1888        Feb 13, Georgios Papandreou, Greek prefect of Lesbos, minister, premier, was born.
    (MC, 2/13/02)

1891        Feb 13, David Dixon Porter (77), US rear admiral (Union), died.
    (MC, 2/13/02)

1892        Feb 13, Grant Wood, painter (American Gothic), was born. Wood studied at the University of Iowa, taught there and made Iowa the focus of his paintings.  His is considered one of America's first 'regionalist' painters. His most famous work 'American Gothic', often spoofed, is a painting of the puritanical farmer and his wife or daughter.
    (HN, 2/13/01)(MC, 2/13/02)

1894        Feb 13, In Brazil peace talks between Pres. Peixoto and navy rebels broke down completely when Admiral Saldanha da Gama led a landing party that stormed a republican fort at Nictheroy on the Guanabara Bay opposite from Rio de Janeiro. The rebels were driven back.
    (ON, 12/06, p.12)

1895        Feb 13, A moving picture projector was patented.
    (MC, 2/13/02)

1902        Feb 13, Georges Simenon, novelist, was born in Belgium.
    (HN, 2/13/01)(MC, 2/13/02)

1907        Feb 13, English suffragettes stormed the British Parliament and 60 women were arrested.
    (MC, 2/13/02)

1910        Feb 13, William B. Shockley, physicist, co-inventor of the transistor, was born. He won the Nobel Prize in 1956.
    (HN, 2/13/01)(MC, 2/13/02)

1912        Feb 13, The Chinese imperial government acknowledged the new republic.
    (HN, 2/13/98)

1913        Feb 13, Joaquin Miller (b.1837), known as the "poet of the Sierras," died in Oakland, Ca. Miller had sponsored California’s 1st Arbor Day. His work included "Utopia" (1880). Miller was born as Cincinnatus Hiner Miller near Liberty, Indiana. His secret "California Diary" was unearthed 25 years after his death. In 1919 Oakland purchased his property and in 1928 turned it into a park combined with adjacent undeveloped tracts.
    (SFEM, 4/2/00, p.48)(SSFC, 1/14/07, p.B3)

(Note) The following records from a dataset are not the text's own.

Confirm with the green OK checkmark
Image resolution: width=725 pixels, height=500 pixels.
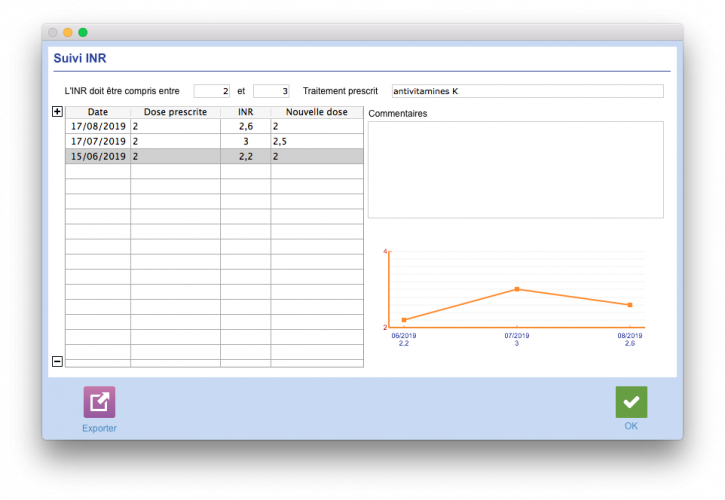(631, 401)
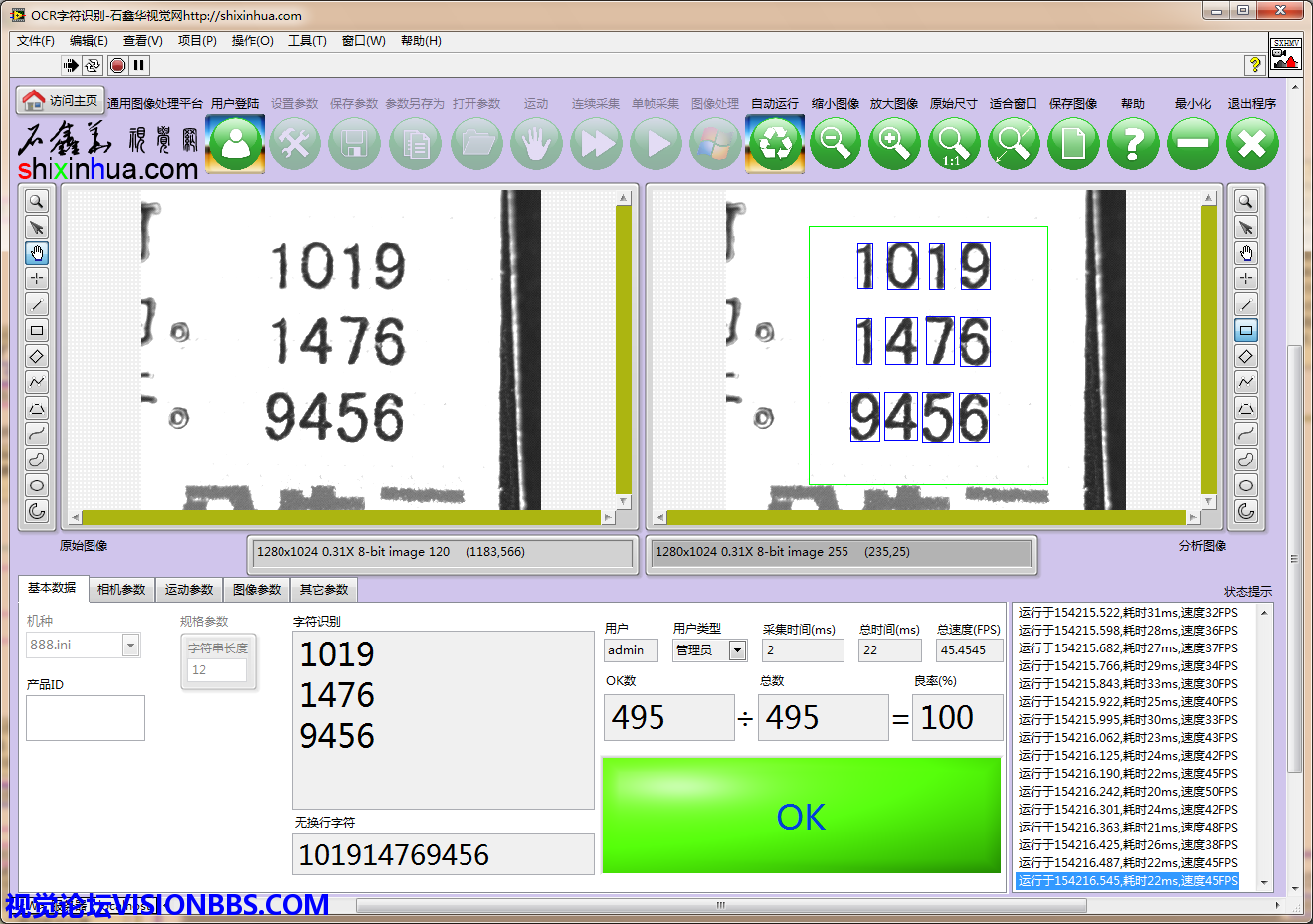Click the save image icon
This screenshot has height=924, width=1313.
[x=1073, y=144]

1914        Feb 13, The American Society of Composers, Authors and Publishers, known as ASCAP, was founded in New York City.
    (HN, 2/13/98)(AP, 2/13/98)

1916        Feb 13, Vilhelm Hammershoi (b.1864), Danish painter, died. He is most celebrated for his interiors, many of which he painted at his residence in Copenhagen.
    (Econ, 7/5/08, p.94)

1919        Feb 13, Tennessee Ernie Ford, country and gospel singer, was born.
    (HN, 2/13/01)

1920        Feb 13, Eileen Farrell, opera soprano (Interrupted Melody), was born in Willimantic, Conn.
    (MC, 2/13/02)
1920        Feb 13, The League of Nations recognized the perpetual neutrality of Switzerland.
    (AP, 2/13/98)
1920        Feb 13-14, Andrew Foster formed the 1st black baseball league, the Negro National League, at a meeting at the Colored YMCA, Kansas City, Mo.
    (AH, 2/05, p.17)

1923        Feb 13, Charles "Chuck" Yeager, American test pilot, was born. He was the first man to break the sound barrier on October 14, 1947.
    (HN, 2/13/99)

1924        Feb 13, King Tut's tomb was opened. Teams from the Univ. of Chicago’s Oriental Inst. had begun studying the monuments of Thebes. Howard Carter discovered the tomb of Tutankhamen Jan 3.
    (NG, May 1985, p.598)(SFC, 8/5/96, p.A10)(MC, 2/13/02)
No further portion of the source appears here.